1. La Grèce ou les faits sont tenaces
Depuis 6 mois, nous avons eu droit à une succession de déclarations concernant la Grèce, toutes niant l’évidence, jusqu’à ce qu’au cours de la dernière semaine d’avril les autorités de la zone euro finirent par se rendre à l’évidence que les marchés financiers n’allaient plus financer le déficit grec ad vitam aeternam, y compris à des taux prohibitifs: nous allions faire face à une crise de liquidité le 19 mai prochain, date à laquelle la Grèce doit rembourser EUR 8.5 milliards plus les fonds qu’elle doit lever pour financer son déficit, soit un total que j’estimais à EUR 10 milliards minimum. Une lecture attentive du « Stability and Growth Programme » (« SGP ») grec permettait en effet de douter des chances de succès du premier plan de sauvetage « eurozonien ». Markets & Beyond en a fait une analyse très fine .
Au cours du weekend du 1er mai, le FMI et les pays de la zone euro décidèrent de procurer à la Grèce des lignes de crédit bilatérales pour un montant de EUR 110 milliards sur 3 ans, correspondant aux besoins de financement escomptés, au taux de 5% (soit très sensiblement inférieur au marché qui se situait à 9% le 30 avril sur la dette à 10 ans). Mardi, la Grèce a demandé que EUR 20 milliards soient débloqués. Remarquons que si la crise de liquidité était évitée, il n’en est rien de l’insolvabilité du pays: la Grèce ne sera pas en mesure d’honorer ses obligations car elle a dépassé le point de non retour sous le poids de sa dette.
Ce plan de sauvetage, s’accompagne en effet de mesures d’austérité supplémentaire s’élevant à EUR 30 milliards étalées sur 3 ans qui immanquablement pèseront sur le pouvoir d’achat des Grecs et donc la croissance du PIB. Et ceci intervient alors que la mutation d’une économie basée sur la consommation en une économie tournée vers l’investissement et l’exportation prendra, si elle se traduit par un succès, plusieurs années et probablement au-delà d’une décennie.
J’émettais donc de sérieux doutes sur les chances de succès de ce plan de sauvetage, dont l’ampleur était pourtant inédite au plan mondial, car il lui manquait deux ingrédients principaux: la croissance du PIB et la sortie de l’euro afin de dévaluer pour retrouver rapidement de la compétitivité.
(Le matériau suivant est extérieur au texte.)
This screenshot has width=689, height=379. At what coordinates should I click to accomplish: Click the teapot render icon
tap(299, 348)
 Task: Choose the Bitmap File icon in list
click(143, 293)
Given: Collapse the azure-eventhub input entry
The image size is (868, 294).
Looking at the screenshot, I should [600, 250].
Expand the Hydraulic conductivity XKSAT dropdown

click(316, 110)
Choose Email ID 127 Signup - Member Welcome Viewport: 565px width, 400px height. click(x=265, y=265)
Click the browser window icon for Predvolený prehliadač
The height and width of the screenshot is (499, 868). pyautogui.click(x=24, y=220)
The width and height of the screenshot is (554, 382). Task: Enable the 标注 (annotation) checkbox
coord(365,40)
Ainsi, nombreux étaient les observateurs qui tablaient sur une baisse de 4% du PIB en 2010, chiffre d’ailleurs retenu par le gouvernement grec depuis le week-end du 1er mai après des mois de déni… J’avais tout autant de mal à concevoir comment la Grèce aurait pu réduire son déficit à 3% du PIB en 2012. Je ne perçois pas plus aujourd’hui comment elle réussira à atteindre cet objectif, malgré le sursis de deux années obtenu.
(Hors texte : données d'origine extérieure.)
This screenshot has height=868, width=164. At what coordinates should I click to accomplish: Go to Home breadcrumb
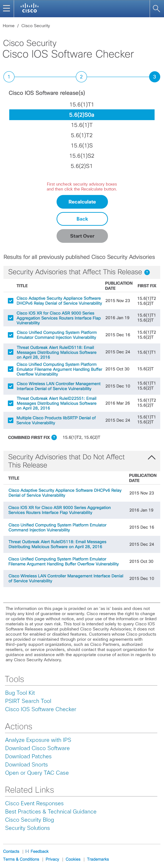coord(8,26)
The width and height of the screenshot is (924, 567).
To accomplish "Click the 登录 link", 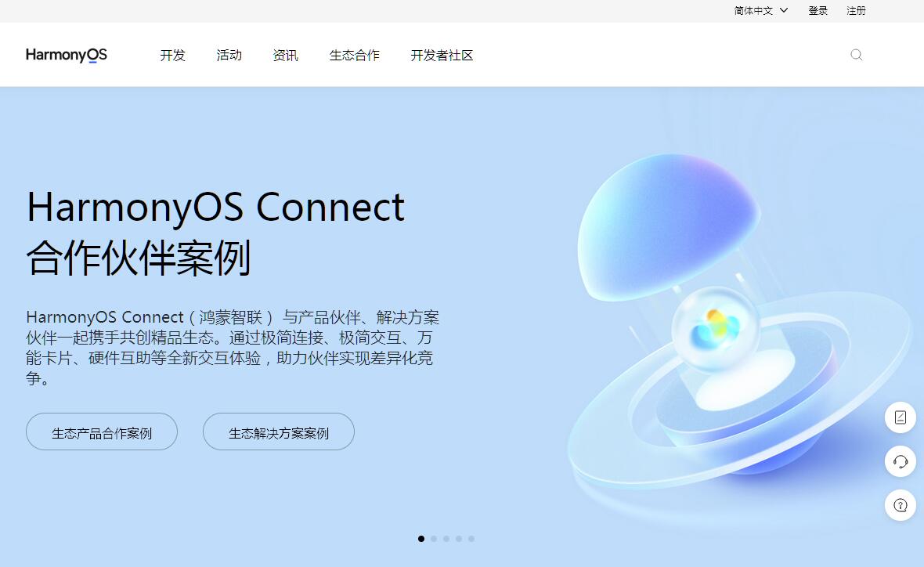I will point(818,11).
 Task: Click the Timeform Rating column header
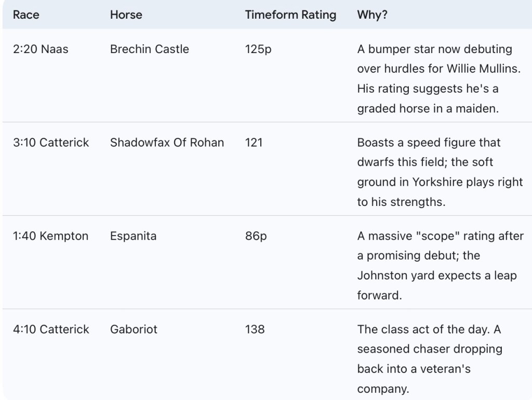290,15
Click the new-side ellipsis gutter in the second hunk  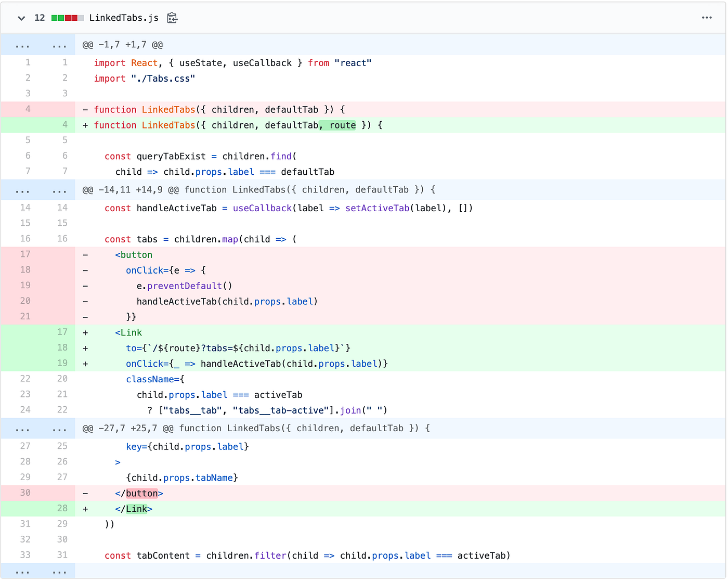pos(59,189)
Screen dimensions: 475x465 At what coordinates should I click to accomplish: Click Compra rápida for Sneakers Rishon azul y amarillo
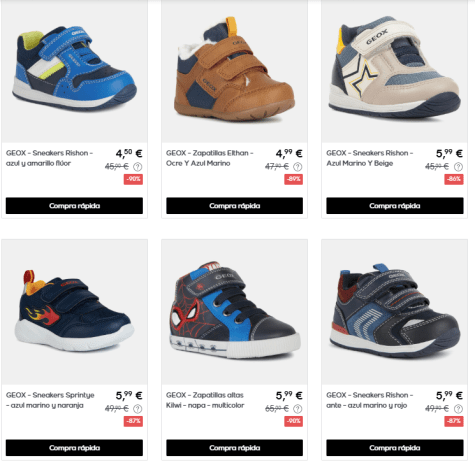pos(74,206)
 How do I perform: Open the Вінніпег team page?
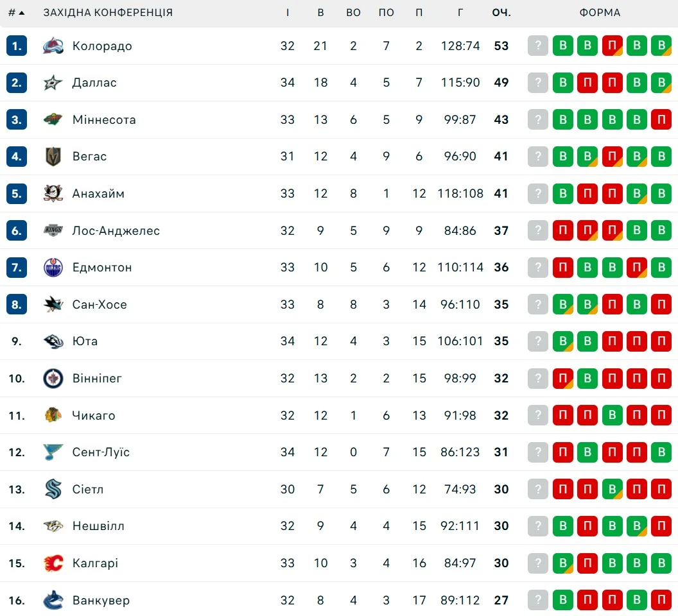97,379
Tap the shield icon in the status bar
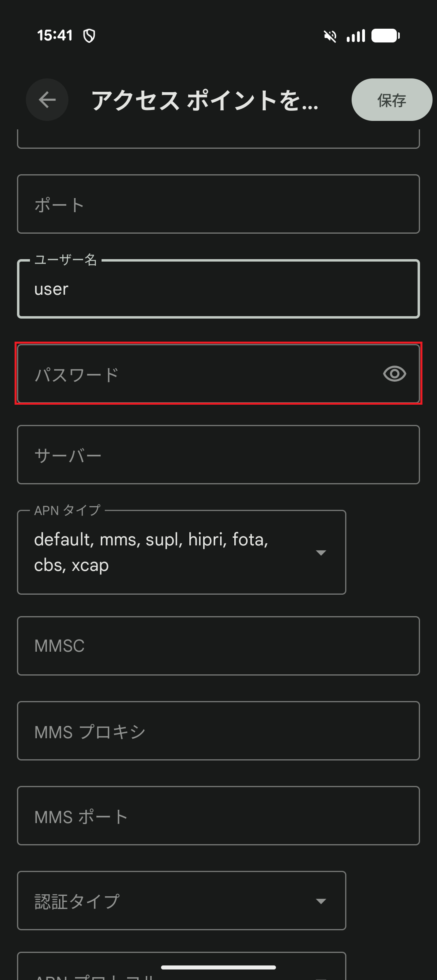Viewport: 437px width, 980px height. (90, 36)
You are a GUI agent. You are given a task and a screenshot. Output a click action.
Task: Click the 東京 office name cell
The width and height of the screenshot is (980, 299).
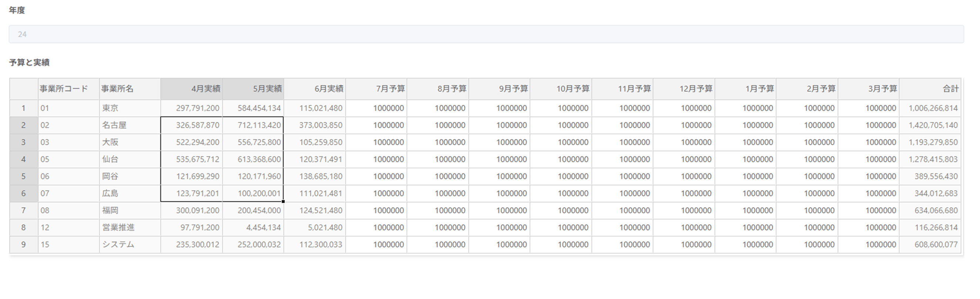130,108
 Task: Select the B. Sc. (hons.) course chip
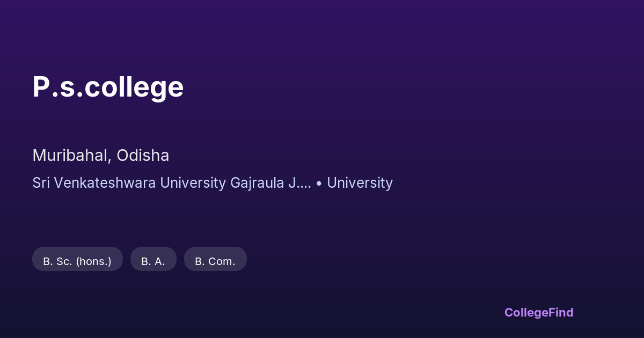tap(77, 261)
A la lumière des nouvelles données, la dette supplémentaire cumulée en quatre ans s’élèverait à EUR 121 milliards, soit en 2013 une dette totale de EUR 394 milliards, un ratio dette/PIB de 170% et un déficit budgétaire d’environ 14% du PIB! Le paiement des intérêts de la dette passera de 5.6% du PIB en 2010 à 4.4% en 2013, soit un pourcentage largement supérieur à la progression de la richesse nationale de la Grèce sur la période.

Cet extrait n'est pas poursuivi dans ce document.